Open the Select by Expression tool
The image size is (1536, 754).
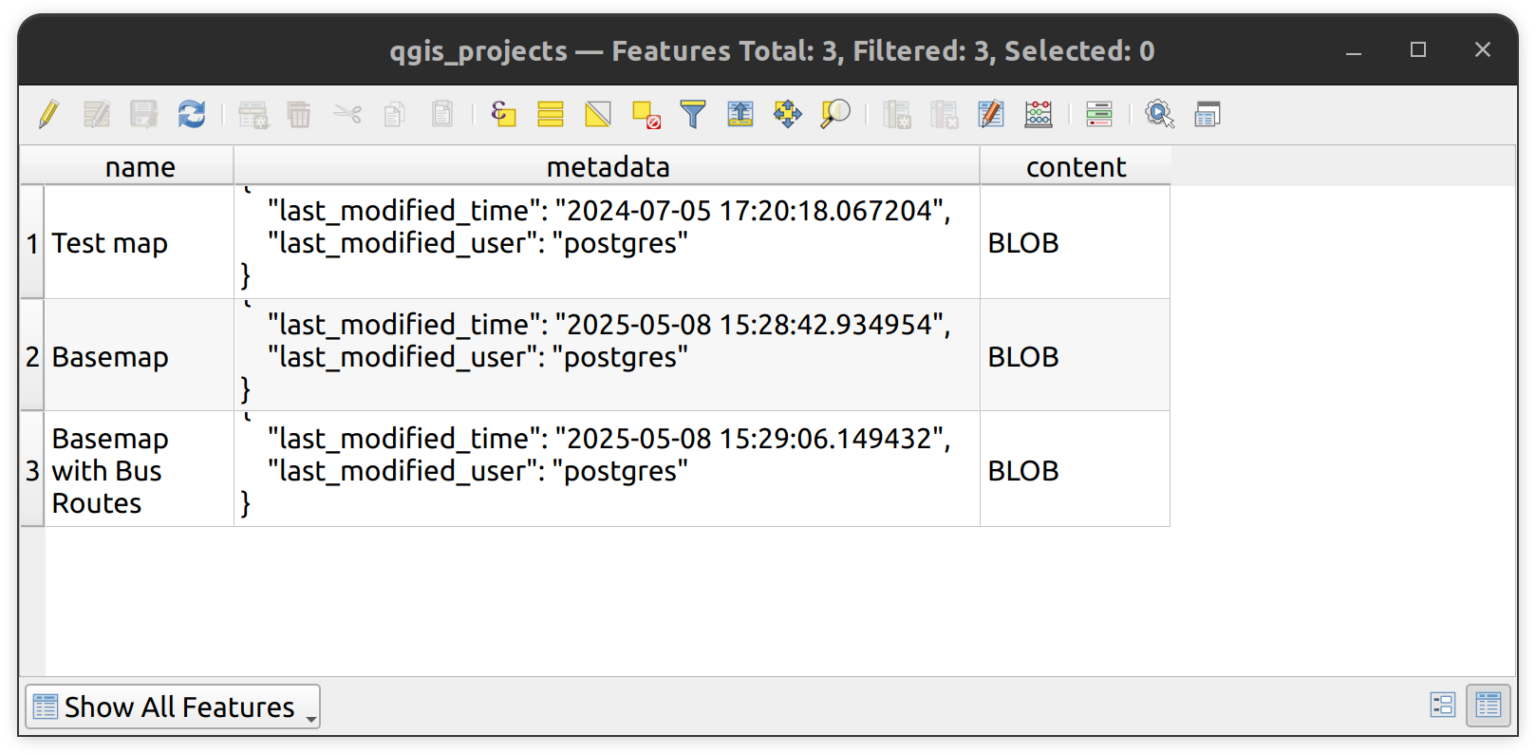[503, 114]
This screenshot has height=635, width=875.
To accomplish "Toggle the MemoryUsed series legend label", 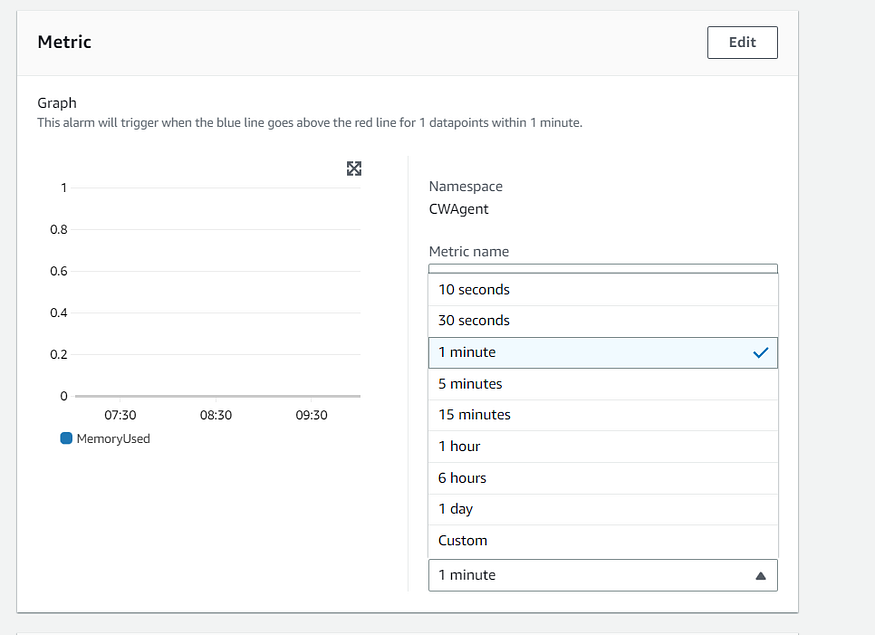I will [x=113, y=438].
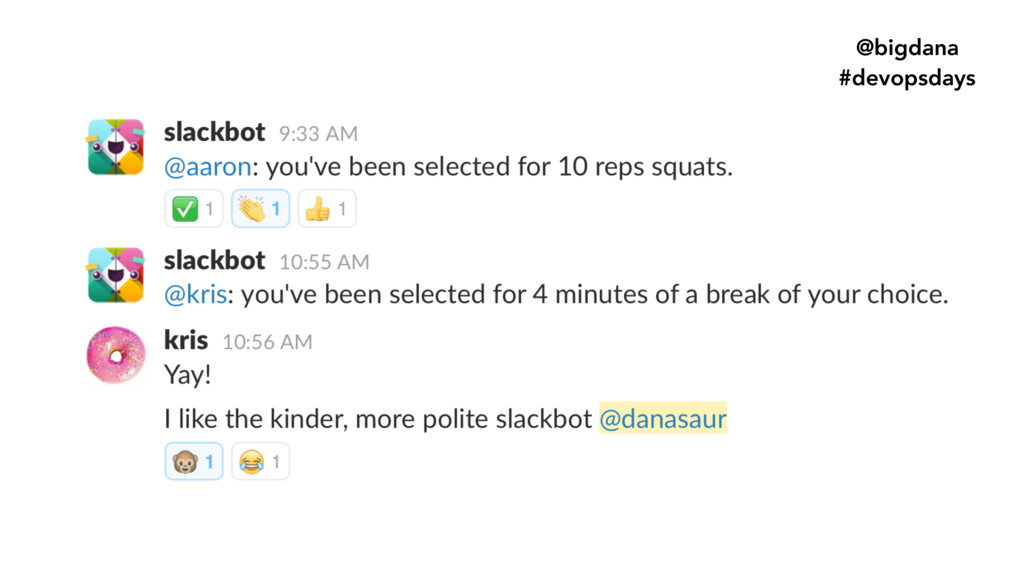Click slackbot avatar on the 9:33 AM message
1024x576 pixels.
click(116, 147)
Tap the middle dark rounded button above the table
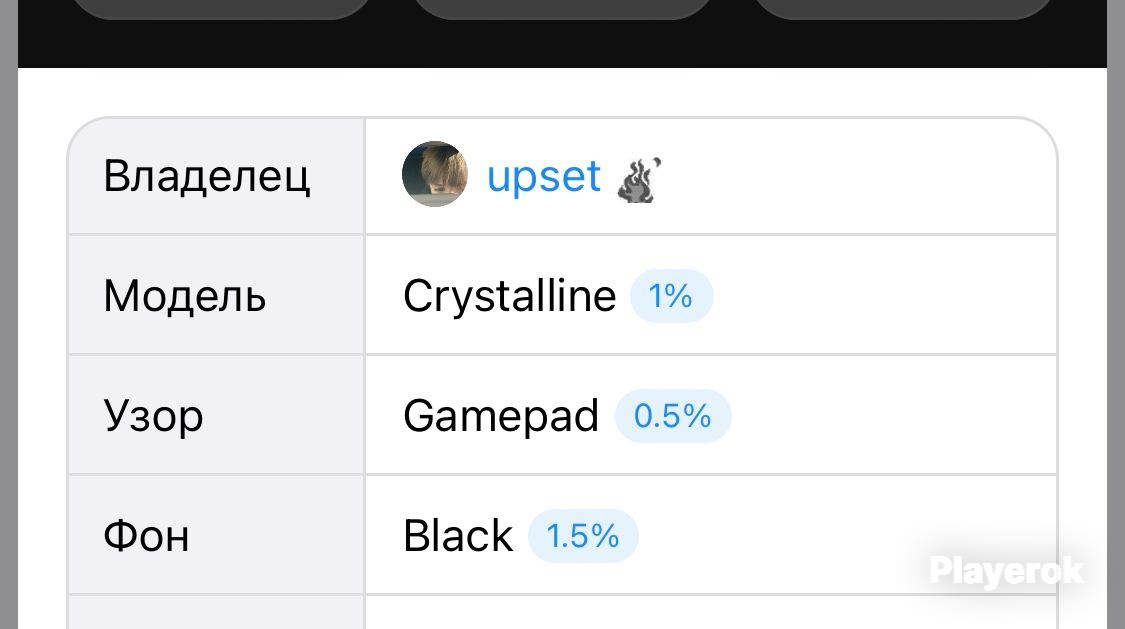The height and width of the screenshot is (629, 1125). [562, 9]

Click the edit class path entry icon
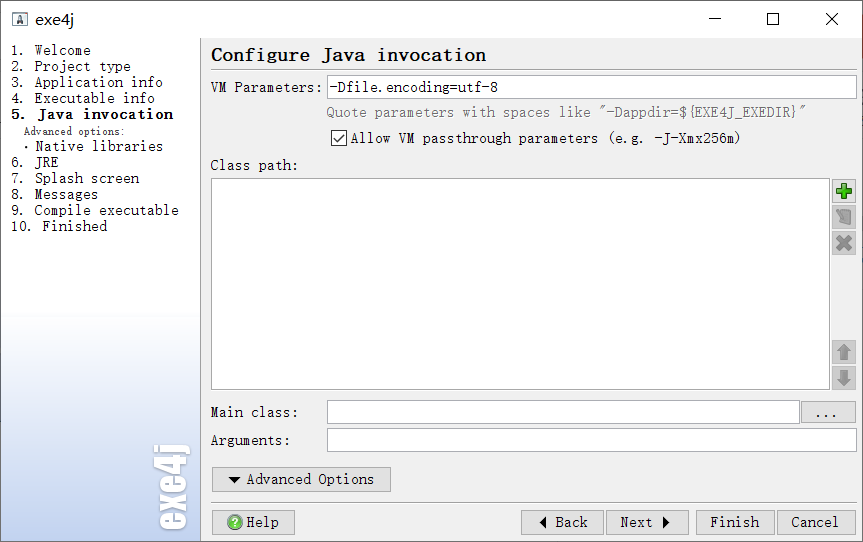pyautogui.click(x=844, y=217)
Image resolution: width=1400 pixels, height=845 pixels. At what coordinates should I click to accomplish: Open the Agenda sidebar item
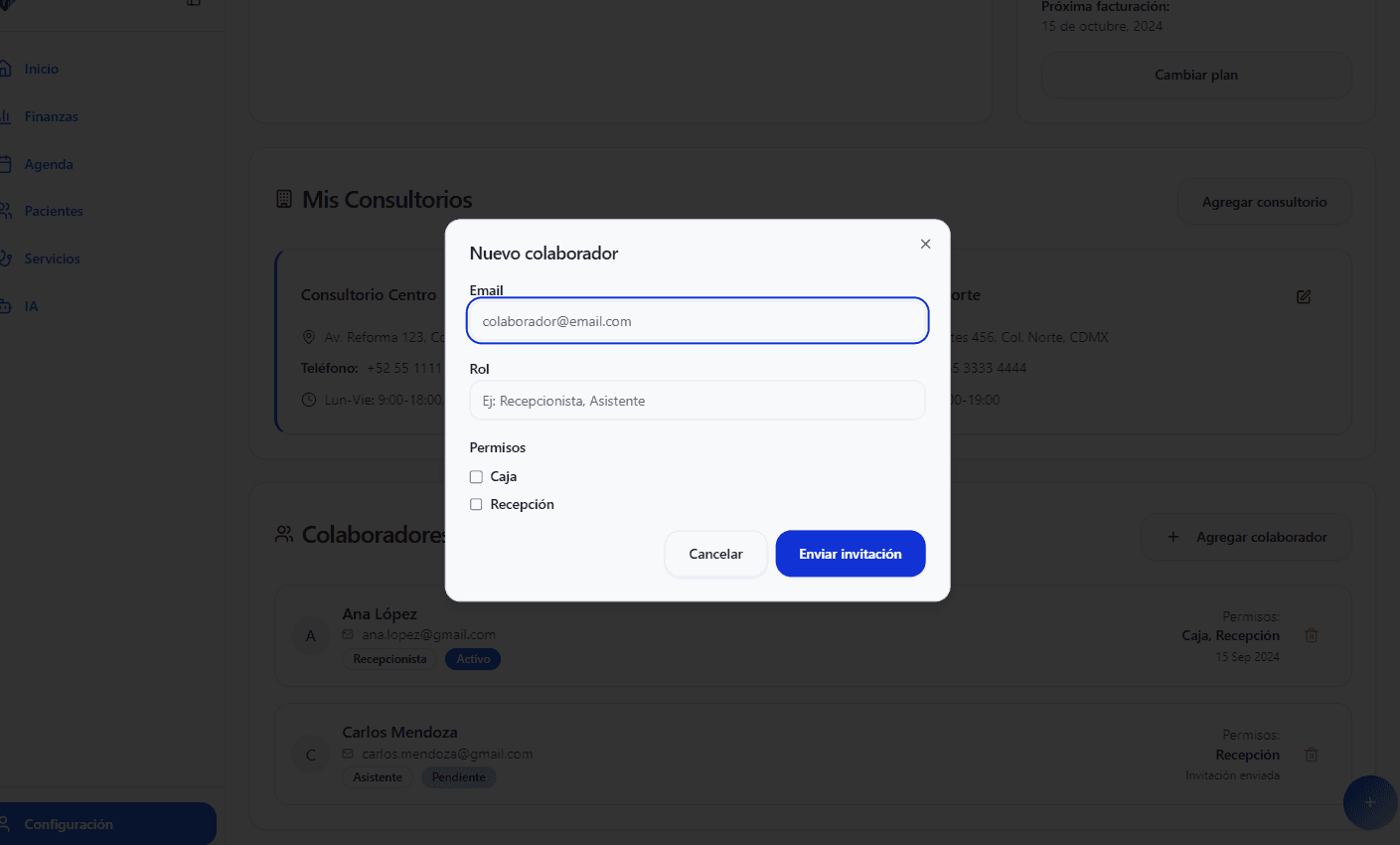pos(49,164)
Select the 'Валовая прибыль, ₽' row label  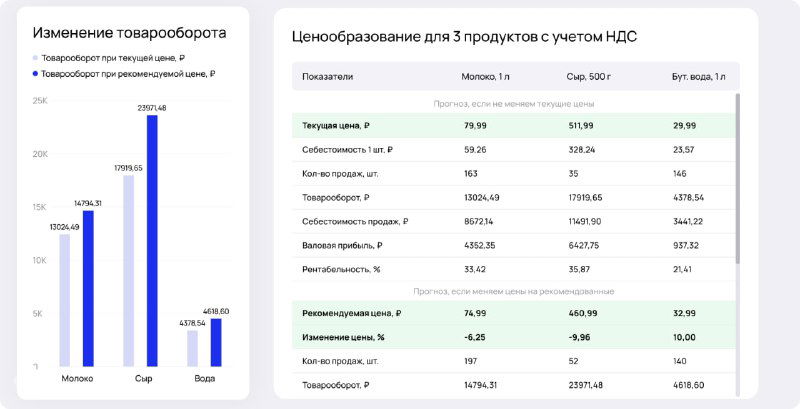344,245
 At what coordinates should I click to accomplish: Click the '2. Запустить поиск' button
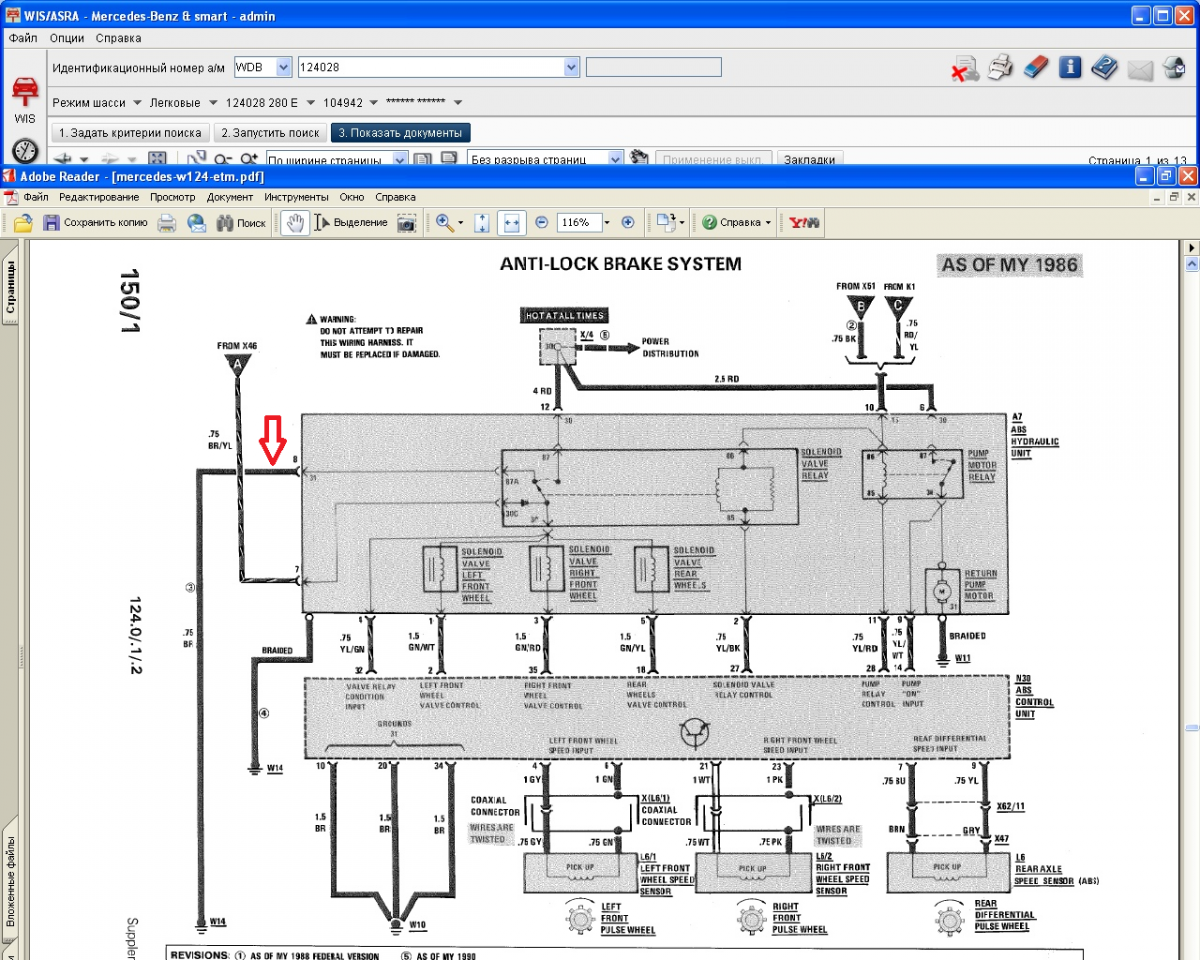(x=270, y=132)
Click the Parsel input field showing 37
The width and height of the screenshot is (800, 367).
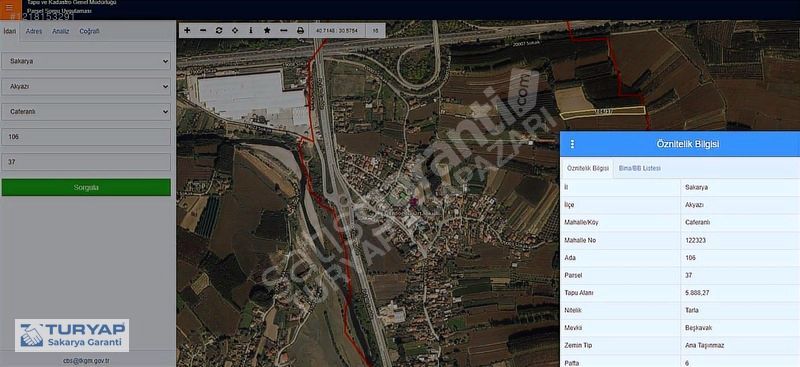pos(86,162)

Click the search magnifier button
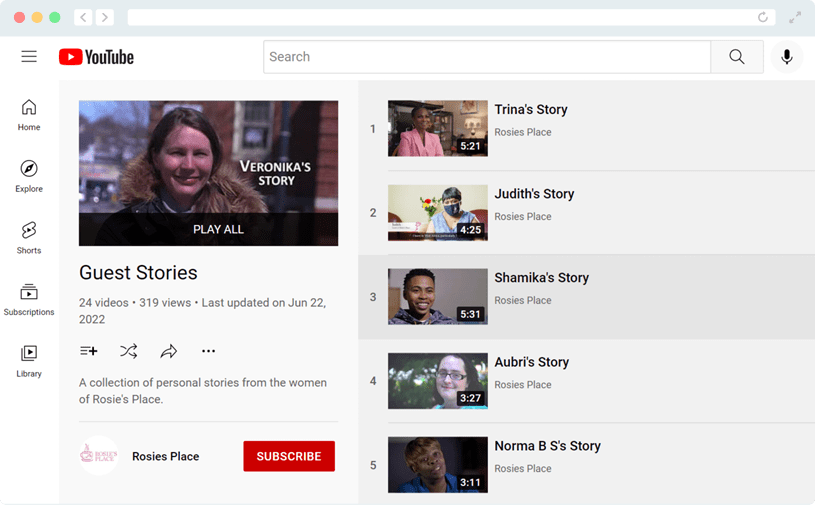pos(736,57)

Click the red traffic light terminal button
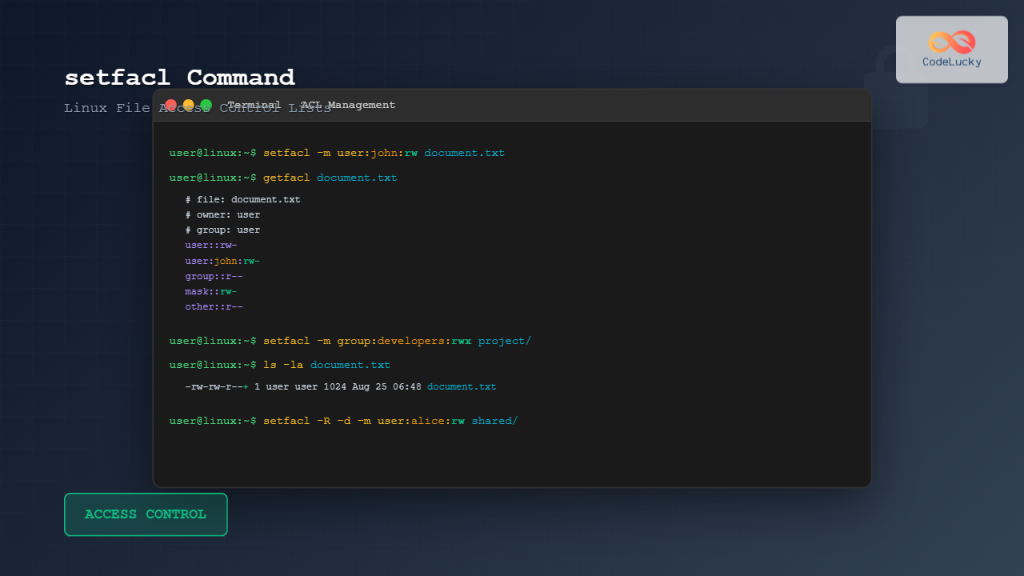click(x=171, y=103)
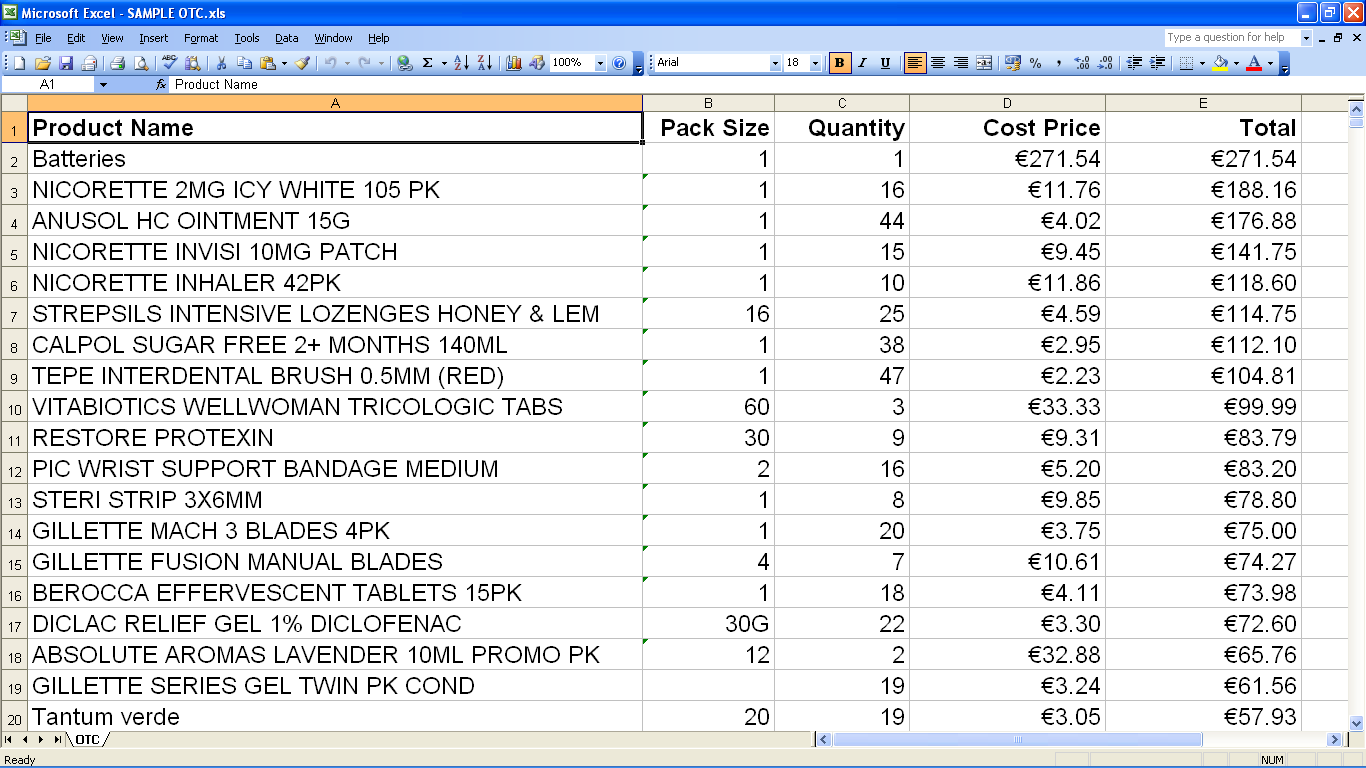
---*---
◆ EXERCISE BRIEF ◆
The lines from the one containing "The width and" up to and including the last line of the material above are to be given again exactly; any pictures are dropped.

◆ WRITTEN SOLUTION ◆
The width and height of the screenshot is (800, 367).
pos(86,162)

Click the search magnifier button
pos(736,57)

Click the red traffic light terminal button
click(x=171, y=103)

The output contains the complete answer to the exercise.